# Baby update :)



## KenzoXIV (Nov 13, 2013)

Hi all,

I alluded to the fact my wife was pregnant before so just a quick update...

Valentina Rose was born on 16th June weighing 3.2KG.   :bathbaby:

Kenzo


----------



## GeordieBorn (Jul 15, 2016)

*Great news*

:biggrin1: Congratulations to you all, big welcome to the world for Valentina :biggrin1:


----------



## HKG3 (Jan 11, 2015)

KenzoXIV said:


> Hi all,
> 
> I alluded to the fact my wife was pregnant before so just a quick update...
> 
> ...


Kenzo,

Are you planning to register your daughter's birth with the British authorities as well?

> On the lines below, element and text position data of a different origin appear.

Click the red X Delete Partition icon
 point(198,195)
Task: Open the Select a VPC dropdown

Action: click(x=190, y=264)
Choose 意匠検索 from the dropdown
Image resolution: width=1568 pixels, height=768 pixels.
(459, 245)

https://www.gov.uk/register-a-birth


----------



## KenzoXIV (Nov 13, 2013)

I have to admit I didn't really think too. I think I would rather she makes that decision when she is old enough. ?


----------



## Italia-Mx (Jan 14, 2009)

Beautiful name, Valentina. I'm sure she's darling. Congrats.


----------



## KenzoXIV (Nov 13, 2013)

Thanks ??


----------



## KenzoXIV (Nov 13, 2013)

Ah ok emojis Don't work on a mobile phone. That was meant to be a smile face and a thumbs up haha


----------